Custom Embedding Models

Wrapping a Custom Model

from quivr.embeddings.providers import BaseEmbedder
from typing import List
import numpy as np

class CustomEmbedder(BaseEmbedder):
    """Wrap any embedding model to work with Quivr."""

    def __init__(self, model_path: str, device: str = "cpu"):
        from transformers import AutoModel, AutoTokenizer
        import torch

        self.device = torch.device(device)
        self.tokenizer = AutoTokenizer.from_pretrained(model_path)
        self.model = AutoModel.from_pretrained(model_path).to(self.device)
        self.model.eval()

    @property
    def dimensions(self) -> int:
        return self.model.config.hidden_size

    def embed(self, text: str) -> List[float]:
        return self.embed_batch([text])[0]
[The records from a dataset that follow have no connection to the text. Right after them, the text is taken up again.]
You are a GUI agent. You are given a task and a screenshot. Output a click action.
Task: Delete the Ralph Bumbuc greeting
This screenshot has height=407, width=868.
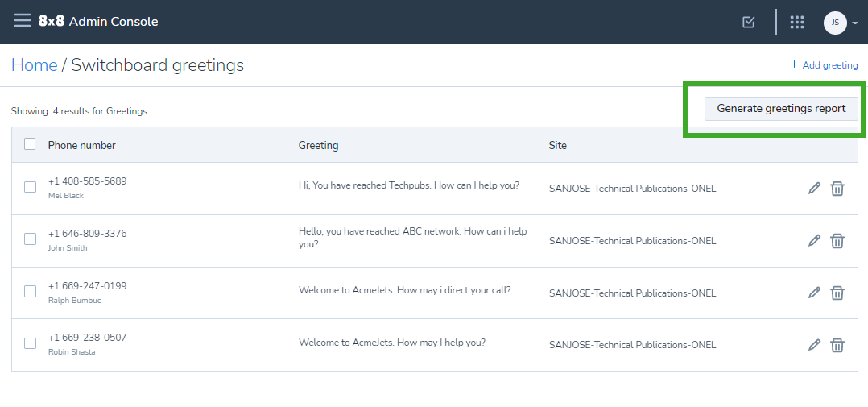click(837, 293)
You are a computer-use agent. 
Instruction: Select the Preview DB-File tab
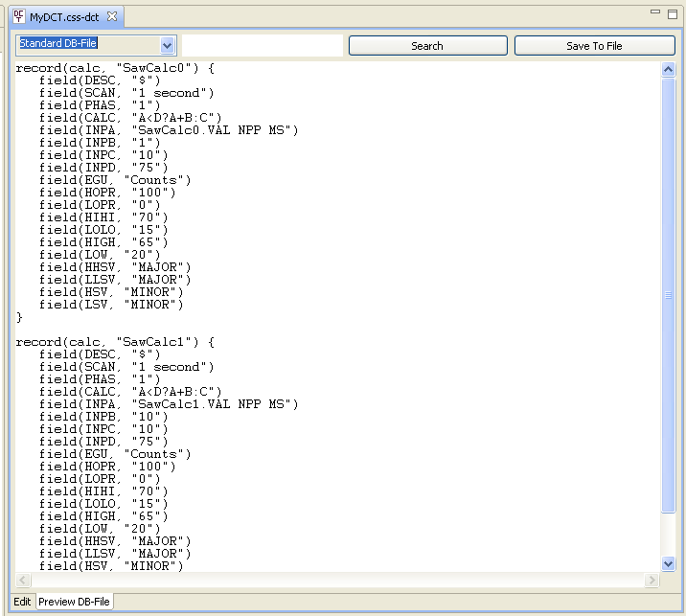click(x=74, y=602)
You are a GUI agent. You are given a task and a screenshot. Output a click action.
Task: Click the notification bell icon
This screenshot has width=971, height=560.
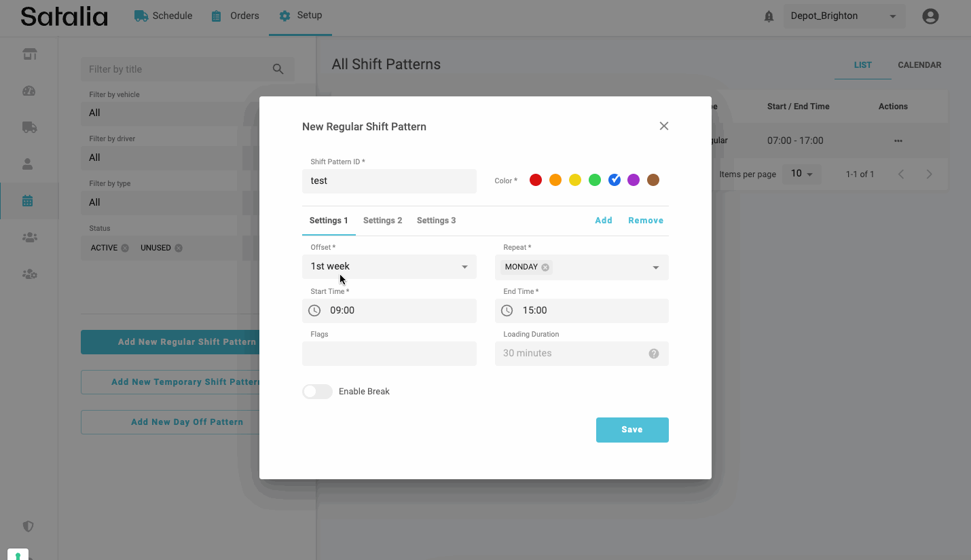tap(769, 16)
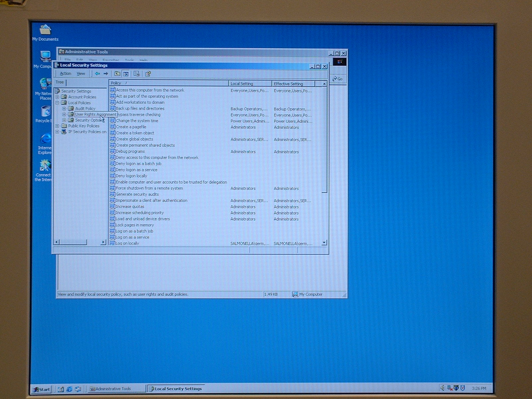This screenshot has height=399, width=532.
Task: Select the Debug programs policy
Action: click(130, 151)
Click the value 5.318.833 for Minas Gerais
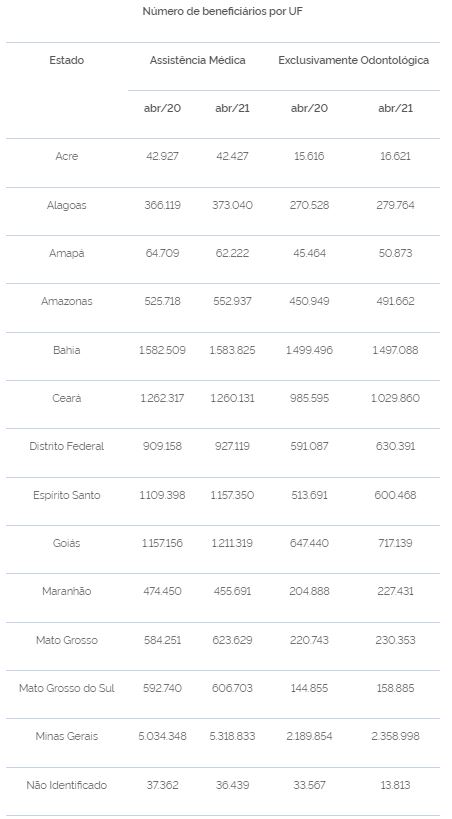The width and height of the screenshot is (452, 819). point(232,736)
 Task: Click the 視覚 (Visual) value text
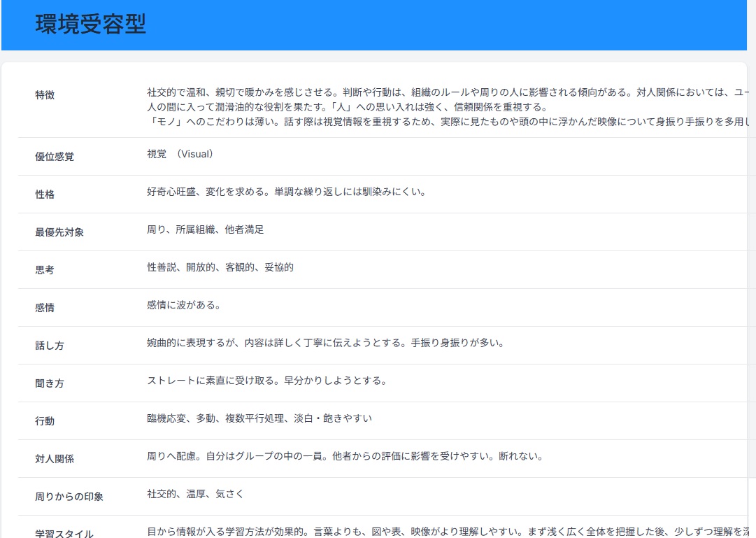(180, 154)

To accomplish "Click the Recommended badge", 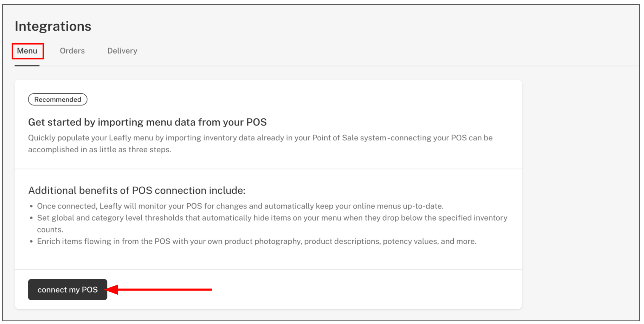I will (x=58, y=100).
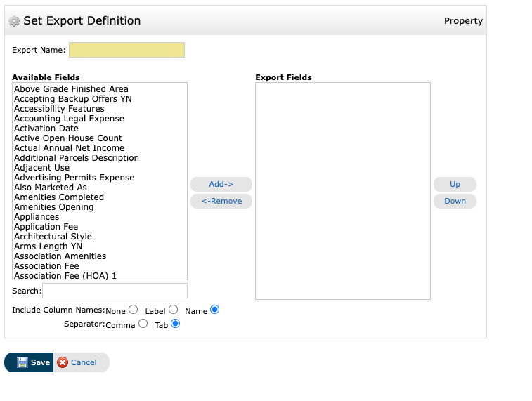Viewport: 532px width, 401px height.
Task: Click the Down button
Action: pyautogui.click(x=455, y=201)
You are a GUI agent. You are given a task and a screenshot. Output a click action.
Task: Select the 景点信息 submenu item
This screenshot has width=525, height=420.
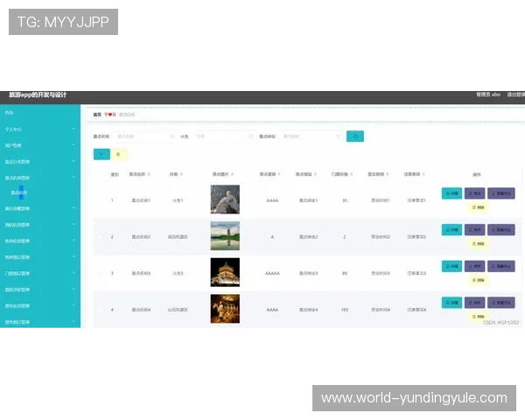19,192
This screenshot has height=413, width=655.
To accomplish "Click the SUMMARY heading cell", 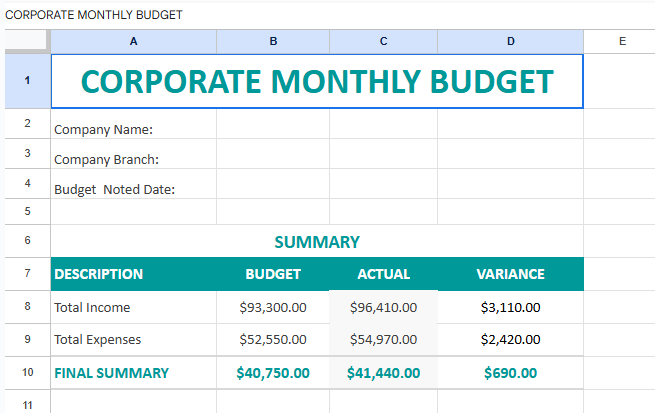I will [316, 242].
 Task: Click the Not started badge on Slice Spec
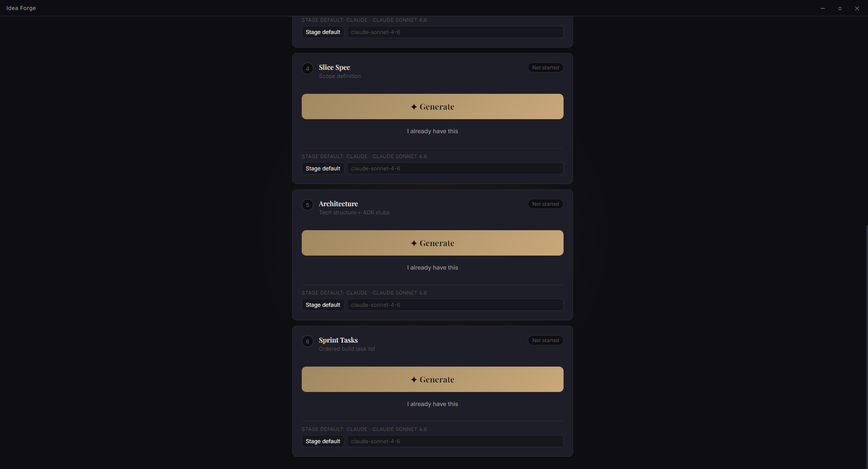pyautogui.click(x=545, y=68)
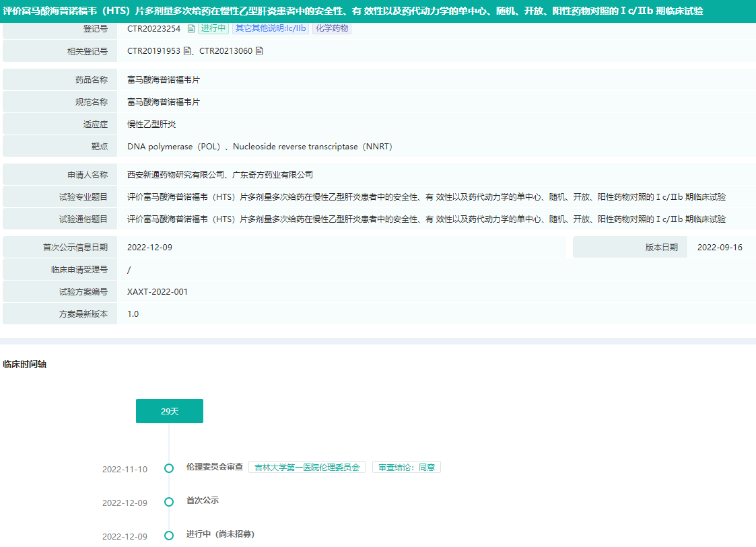Click the document icon after CTR20191953
The image size is (756, 547).
pos(187,50)
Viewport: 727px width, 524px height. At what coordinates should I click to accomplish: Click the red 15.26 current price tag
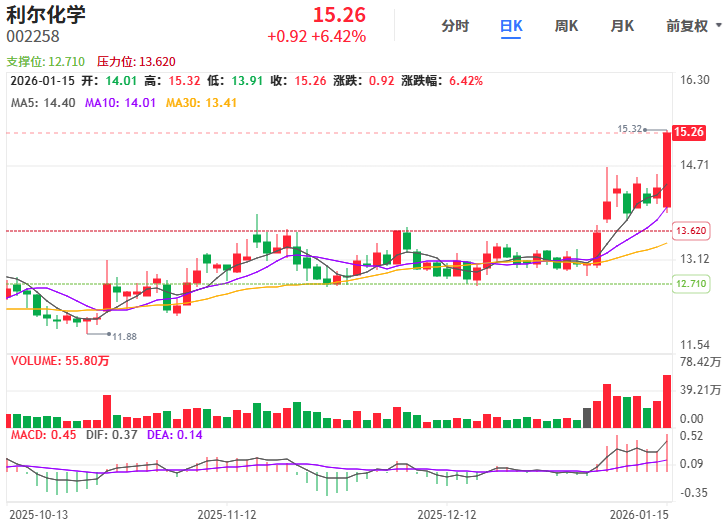(690, 132)
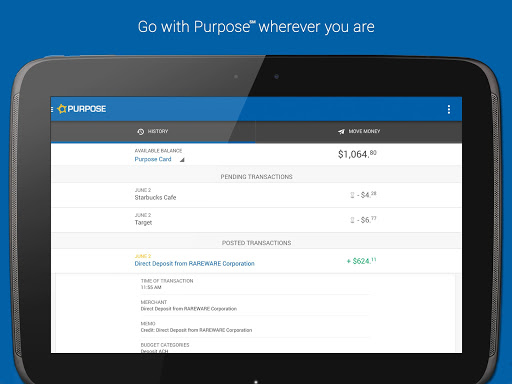Select the Merchant detail row
The image size is (512, 384).
pos(255,305)
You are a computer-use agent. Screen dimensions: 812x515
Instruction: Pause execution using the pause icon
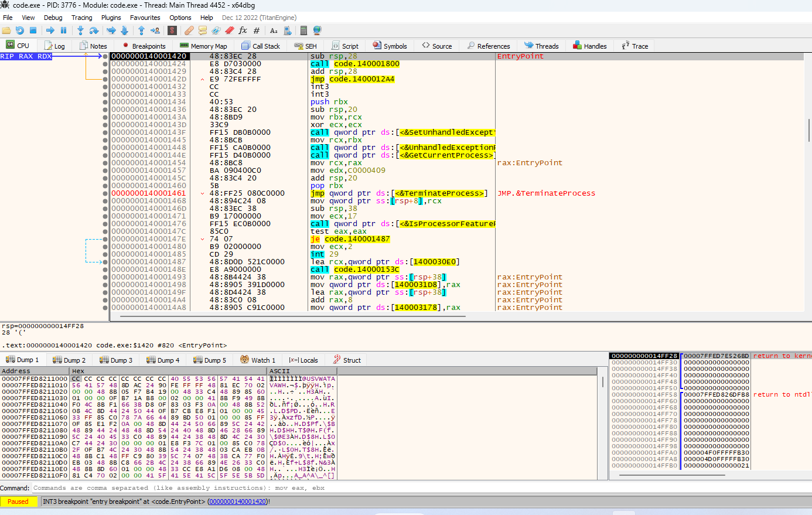tap(63, 30)
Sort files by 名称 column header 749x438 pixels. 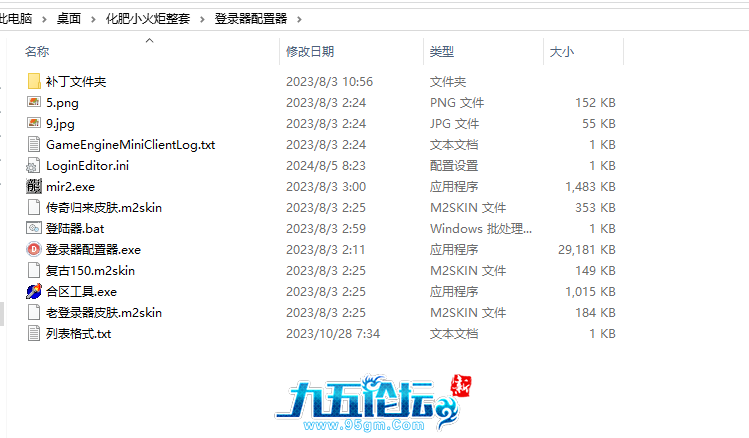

    def embed_batch(self, texts: List[str]) -> List[List[float]]:
        import torch

        encoded = self.tokenizer(
            texts,
            padding=True,
            truncation=True,
            max_length=512,
            return_tensors="pt"
        ).to(self.device)

        with torch.no_grad():
            outputs = self.model(**encoded)
            # Mean pooling over token embeddings
            mask = encoded["attention_mask"].unsqueeze(-1)
            embeddings = (outputs.last_hidden_state * mask).sum(1) / mask.sum(1)

            # L2 normalize
            embeddings = torch.nn.functional.normalize(embeddings, p=2, dim=1)

        return embeddings.cpu().numpy().tolist()

# Use the custom embedder
embedder = CustomEmbedder(
    model_path="BAAI/bge-base-en-v1.5",
    device="cuda"
)

vectors = embedder.embed_batch(["Hello world", "How are you?"])
print(f"Dimensions: {embedder.dimensions}")
print(f"Vectors: {len(vectors)}")

Multi-Model Embedding Strategy

from quivr.embeddings.strategies import MultiModelEmbedder

# Use different embedding models for different content types
multi_embedder = MultiModelEmbedder(
    strategies={
        "code": {
            "model": "microsoft/codebert-base",
            "device": "cuda",
            "filter": lambda chunk: chunk.metadata.get("has_code", False)
        },
        "technical": {
            "model": "BAAI/bge-large-en-v1.5",
            "device": "cuda",
            "filter": lambda chunk: chunk.metadata.get("doc_type") in
                      ["api_docs", "architecture", "runbook"]
        },
        "default": {
            "model": "all-MiniLM-L6-v2",
            "device": "cpu",
            "filter": lambda chunk: True  # Catch-all
        }
    }
)

# Embed chunks with automatic model selection
vectors = multi_embedder.embed_chunks(chunks)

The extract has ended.